» What to produce
Every line of the records below that has the word "akzeptieren" should be copied.

※

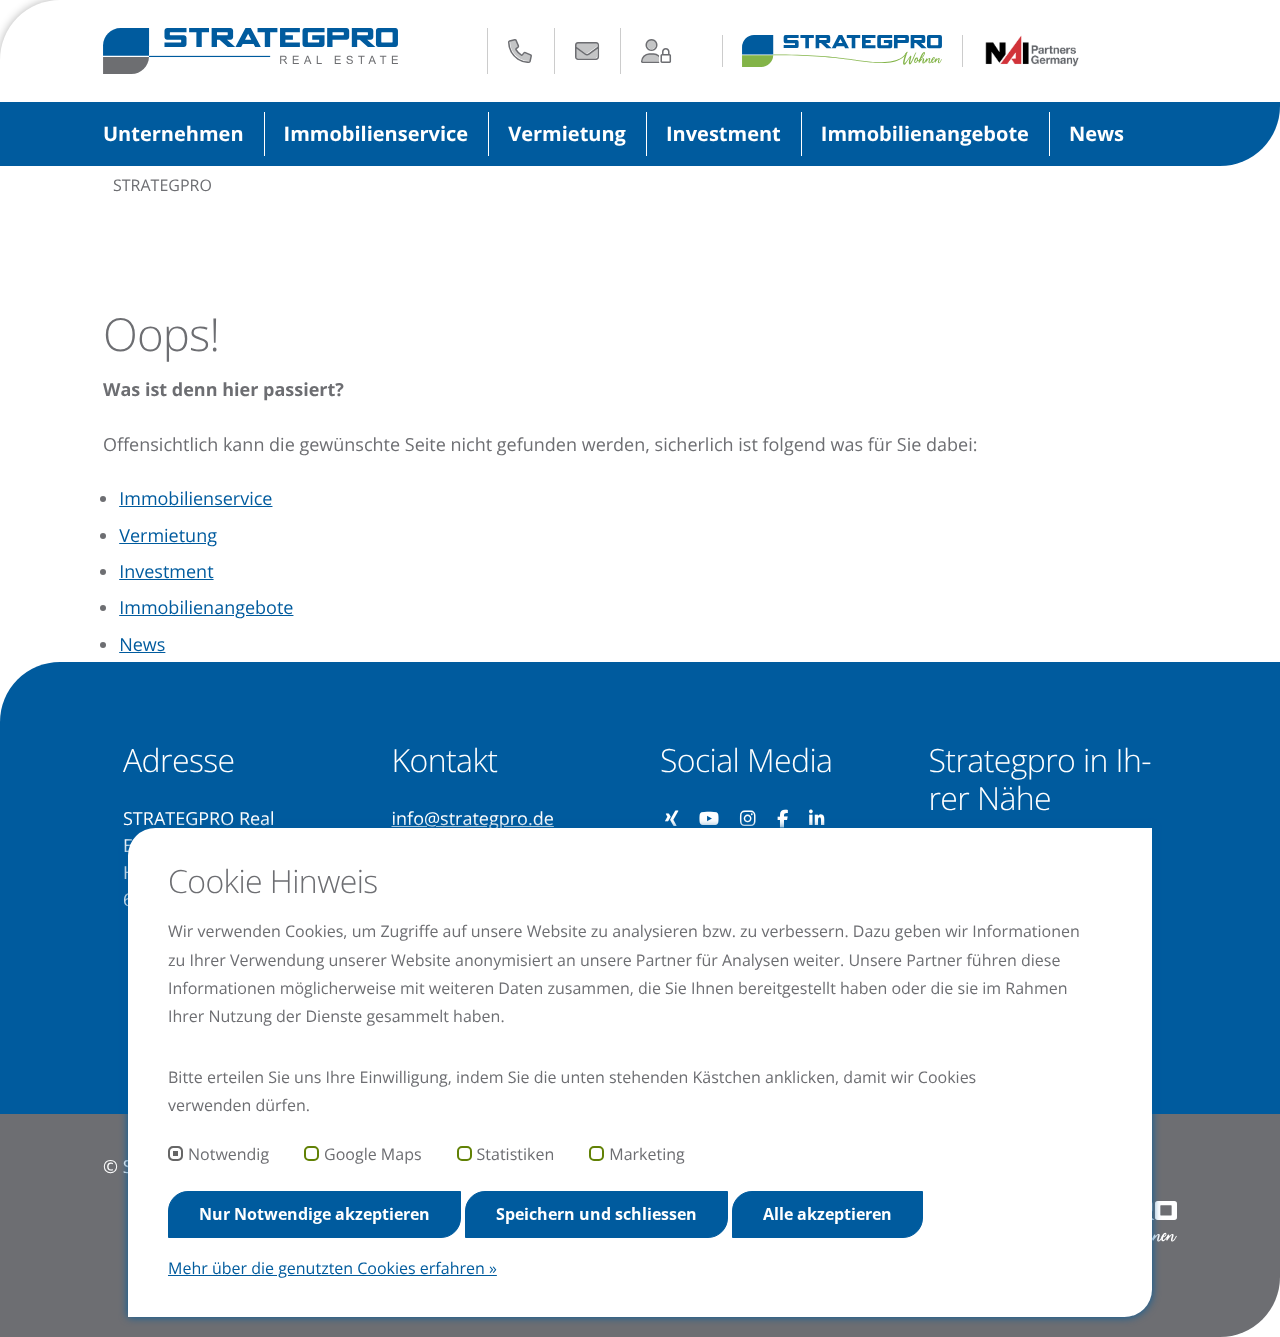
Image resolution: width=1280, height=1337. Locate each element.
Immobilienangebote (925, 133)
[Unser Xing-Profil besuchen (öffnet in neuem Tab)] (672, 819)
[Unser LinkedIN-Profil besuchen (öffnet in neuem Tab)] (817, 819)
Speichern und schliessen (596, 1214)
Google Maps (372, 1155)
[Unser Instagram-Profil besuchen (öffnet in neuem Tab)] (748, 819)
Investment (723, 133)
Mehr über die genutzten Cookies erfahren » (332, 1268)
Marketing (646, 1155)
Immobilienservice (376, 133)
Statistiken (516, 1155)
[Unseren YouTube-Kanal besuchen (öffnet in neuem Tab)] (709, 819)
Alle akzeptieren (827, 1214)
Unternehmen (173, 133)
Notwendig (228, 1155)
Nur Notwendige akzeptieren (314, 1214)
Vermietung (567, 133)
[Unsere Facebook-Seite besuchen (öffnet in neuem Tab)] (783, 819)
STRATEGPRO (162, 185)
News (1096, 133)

※

» Solved problem
Alle akzeptieren (827, 1214)
Nur Notwendige akzeptieren (314, 1214)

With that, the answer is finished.